すなわち、クラシックコンサートという成果物を創出するために、指揮者というプロジェクトマネージャーが、文字通り指揮をするのです。また、全く同じ曲を演奏する場合であっても、会場が違ったり、聴衆も違ったり、天気が違ったり、気分が違ったり・・・クラシックコンサートも、1回1回がユニークなものです。プロジェクトの独自性と全く同じ特徴を持っています。
「クラシックコンサートはプロジェクトであり、プロジェクトマネージャーは指揮者である!」
そして、指揮者の中の指揮者であるフルトヴェングラーは、実に有能なプロジェクトマネージャーであり、1回1回のクラシックコンサート・プロジェクトを何度となく成功に導いたのです。その成果物の「レプリカ」をCDという形で現在の我々に提供し続けているのです。
なぜ「レプリカ」という言葉を使ったかというと、録音されたクラシック音楽では、時代背景や聴衆やその時の天気や聞いている場所等が演奏された時と全く異なるので、音楽の質も自ずと異なっていると考えられるからです。
たとえば、ヒトラーがドイツ精神高揚のために利用したワーグナー音楽の聖地で行われるバイロイト音楽祭は、第二次世界大戦後しばらく上演禁止となっていました。その再開を祝うためにフルトヴェングラーが指揮をしたベートーベンの第九交響曲の演奏(1951年)は文字通り歴史的名演と言われており、何種類かのCDとして今でも販売されています。
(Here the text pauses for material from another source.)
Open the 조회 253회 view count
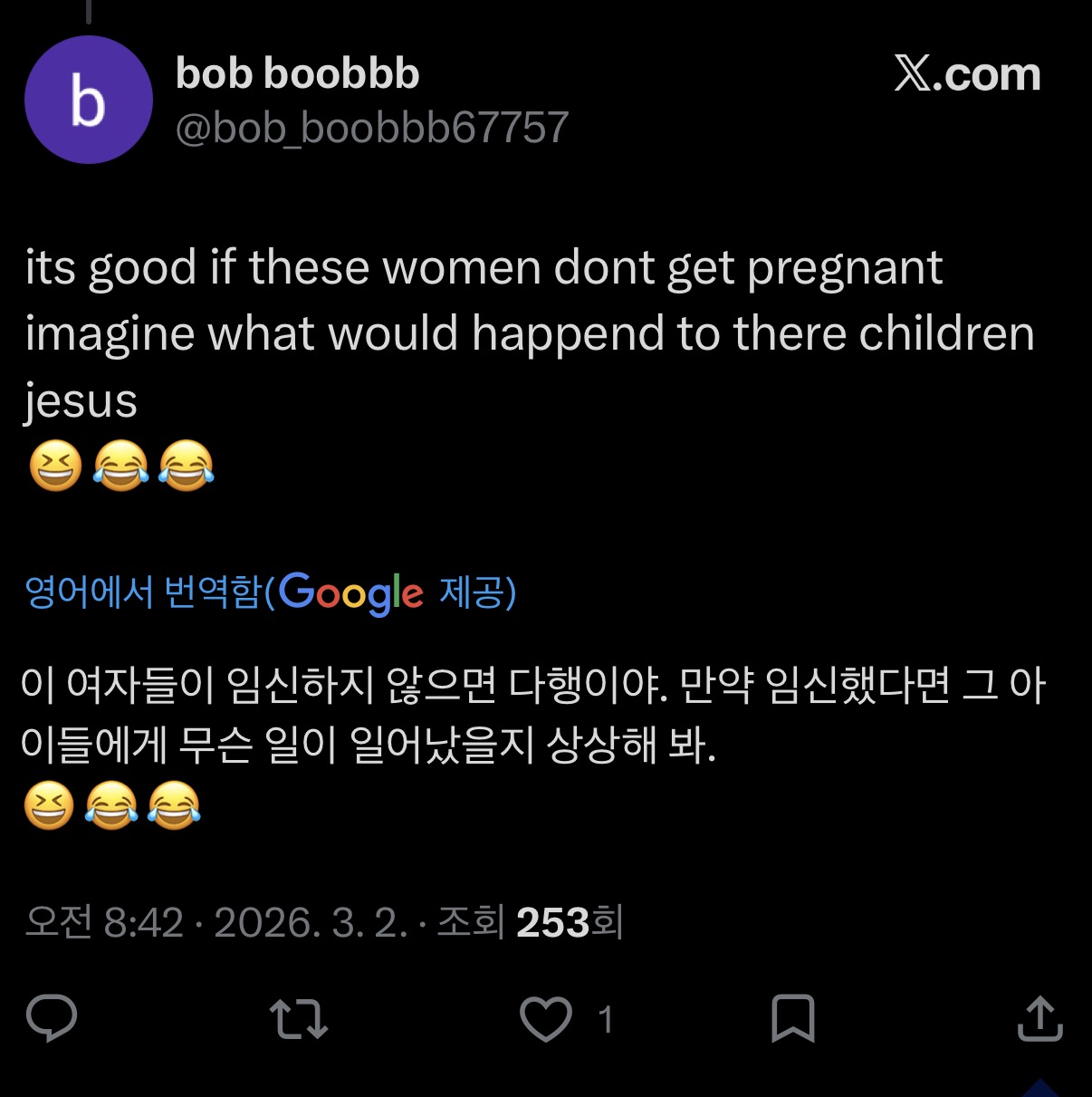This screenshot has width=1092, height=1097. [530, 922]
もしそのコンサート会場で実際にその名演を体験できていたとすると、それこそ自分の人生を大きく変える出来事になっていたに違いありません。しかし、それは私には想像でしかなく、実体験することはできないのです。(※2)
なお、私の場合、音楽をイヤホンで聴くことがほとんどなので、コンサートホールで実際に聴く場合と比べると視覚的要素も無く、なおさら本物の音楽とは大きな隔たりがあります。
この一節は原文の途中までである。